— Start of Data extract —

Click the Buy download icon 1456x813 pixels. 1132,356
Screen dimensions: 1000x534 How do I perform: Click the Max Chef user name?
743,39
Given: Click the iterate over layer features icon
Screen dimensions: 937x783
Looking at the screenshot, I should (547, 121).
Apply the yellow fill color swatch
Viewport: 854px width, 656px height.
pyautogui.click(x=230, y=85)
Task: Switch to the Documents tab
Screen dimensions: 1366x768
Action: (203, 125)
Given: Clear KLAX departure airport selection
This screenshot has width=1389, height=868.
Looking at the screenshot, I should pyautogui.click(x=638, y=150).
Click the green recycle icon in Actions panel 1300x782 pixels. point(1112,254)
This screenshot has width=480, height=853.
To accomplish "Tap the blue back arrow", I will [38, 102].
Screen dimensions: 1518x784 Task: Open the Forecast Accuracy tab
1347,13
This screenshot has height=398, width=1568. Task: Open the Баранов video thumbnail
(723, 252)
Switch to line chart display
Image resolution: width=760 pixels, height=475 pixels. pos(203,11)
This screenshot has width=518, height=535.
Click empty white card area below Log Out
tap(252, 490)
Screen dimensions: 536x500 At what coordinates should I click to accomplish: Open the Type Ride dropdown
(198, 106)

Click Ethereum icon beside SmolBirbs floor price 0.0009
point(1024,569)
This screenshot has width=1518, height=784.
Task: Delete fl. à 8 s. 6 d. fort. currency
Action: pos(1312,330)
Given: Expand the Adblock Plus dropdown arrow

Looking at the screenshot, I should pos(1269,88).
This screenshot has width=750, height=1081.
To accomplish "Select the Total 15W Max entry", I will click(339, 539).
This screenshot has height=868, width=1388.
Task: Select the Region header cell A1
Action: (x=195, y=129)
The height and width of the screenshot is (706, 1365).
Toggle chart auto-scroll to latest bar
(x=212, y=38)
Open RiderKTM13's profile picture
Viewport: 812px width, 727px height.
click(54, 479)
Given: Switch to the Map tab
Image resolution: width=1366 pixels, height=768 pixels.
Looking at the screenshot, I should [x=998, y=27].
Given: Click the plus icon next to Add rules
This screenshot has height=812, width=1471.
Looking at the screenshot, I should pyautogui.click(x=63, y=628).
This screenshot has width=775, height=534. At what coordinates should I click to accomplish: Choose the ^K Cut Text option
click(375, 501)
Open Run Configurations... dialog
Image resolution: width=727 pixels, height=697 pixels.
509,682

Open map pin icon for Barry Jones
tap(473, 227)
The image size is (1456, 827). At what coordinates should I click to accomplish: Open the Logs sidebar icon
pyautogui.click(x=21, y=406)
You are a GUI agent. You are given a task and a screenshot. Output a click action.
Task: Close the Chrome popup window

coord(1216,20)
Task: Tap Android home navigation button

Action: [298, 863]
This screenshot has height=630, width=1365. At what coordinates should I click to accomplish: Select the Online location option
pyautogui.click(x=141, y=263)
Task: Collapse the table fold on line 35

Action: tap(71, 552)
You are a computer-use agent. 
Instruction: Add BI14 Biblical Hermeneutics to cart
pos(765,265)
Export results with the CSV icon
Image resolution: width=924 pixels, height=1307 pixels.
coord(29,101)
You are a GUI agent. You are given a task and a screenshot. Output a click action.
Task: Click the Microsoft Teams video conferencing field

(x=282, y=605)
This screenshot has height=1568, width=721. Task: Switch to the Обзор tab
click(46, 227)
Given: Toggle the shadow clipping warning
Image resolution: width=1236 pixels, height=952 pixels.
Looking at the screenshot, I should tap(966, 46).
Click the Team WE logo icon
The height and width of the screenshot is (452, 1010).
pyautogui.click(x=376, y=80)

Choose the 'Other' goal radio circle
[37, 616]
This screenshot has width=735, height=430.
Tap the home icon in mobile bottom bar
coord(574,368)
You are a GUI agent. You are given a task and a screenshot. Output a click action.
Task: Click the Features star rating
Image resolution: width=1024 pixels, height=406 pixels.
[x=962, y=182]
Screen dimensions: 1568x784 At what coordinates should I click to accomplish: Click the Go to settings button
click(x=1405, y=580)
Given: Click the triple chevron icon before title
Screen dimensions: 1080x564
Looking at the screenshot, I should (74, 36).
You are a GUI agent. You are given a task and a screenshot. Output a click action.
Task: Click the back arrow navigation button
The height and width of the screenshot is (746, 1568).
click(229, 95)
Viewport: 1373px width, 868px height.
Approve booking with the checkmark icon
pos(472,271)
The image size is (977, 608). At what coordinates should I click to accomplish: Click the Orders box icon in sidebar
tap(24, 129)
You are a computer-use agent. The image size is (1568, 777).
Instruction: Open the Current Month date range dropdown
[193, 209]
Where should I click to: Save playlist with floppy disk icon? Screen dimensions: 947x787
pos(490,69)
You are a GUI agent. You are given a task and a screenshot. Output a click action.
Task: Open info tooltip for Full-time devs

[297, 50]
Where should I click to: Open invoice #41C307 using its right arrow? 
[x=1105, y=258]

— End of Data extract —

Return every line of the material above that contains the string "Instruction", treating uppercase and lowercase as different.

Instruction: Add BI14 Biblical Hermeneutics to cart
Instruction: Open the Current Month date range dropdown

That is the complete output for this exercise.